Matt, as impressive and interesting as your videos might be, and as appreciative as we are about you posting them here, if they're not about big game, they don't belong in the big game section of the forum. Please stop ignoring the moderator requests to post them where they belong.


----------



## elkfromabove (Apr 20, 2008)

utahgolf said:


> do you show your wife this footage? your crazy!

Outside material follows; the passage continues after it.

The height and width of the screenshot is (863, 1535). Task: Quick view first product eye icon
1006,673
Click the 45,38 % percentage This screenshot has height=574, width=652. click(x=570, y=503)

We love you man, so make sure your wife posts the date and time of your memorial on this forum, and don't show this footage to your life insurance agent! Those loose rocks, broken ledges, steep slopes, slick snow and ice, are more than I would tackle for ANY dumb big game animal. It's great footage, but you can keep your honey hole. BTW, where in heaven's name did you find another person of your ilk?


----------



## Catherder (Aug 2, 2008)

Wow! :shock: Enjoyed the footage. I imagine packing an elk out of there would be problematic. -Ov- 


Is your girlfriend that chick on the credit card commercial climbing the redrock?


----------



## mattinthewild (Mar 12, 2011)

Petersen said:


> Matt, as impressive and interesting as your videos might be, and as appreciative as we are about you posting them here, if they're not about big game, they don't belong in the big game section of the forum. Please stop ignoring the moderator requests to post them where they belong.


Ok.


----------



## Petersen (Sep 7, 2007)

Matt, if you want to debate, discuss or disagree with mine and the other moderator decisions about this, please do so in a private message as mentioned in the forum rules.


----------



## martymcfly73 (Sep 17, 2007)

I just threw up....


----------



## robiland (Jan 20, 2008)

Matt, I beg you to please keep posting your videos here. They are amazing. I or 75 % less people would not see your crazy/amazing videos. I live in Orem and hike the front of Timp often to look for sheds. You are an inspiration to me to get more in shape to do what you do.

Peterson and other moderators, get off your hi-horse and let him post his stuff here. It looks like to me he is showing us prime habitat video for wildlife. So let ir go.


----------



## NHS (Sep 7, 2007)

robiland said:


> Peterson and other moderators, get off your hi-horse and let him post his stuff here. It looks like to me he is showing us prime habitat video for wildlife. So let ir go.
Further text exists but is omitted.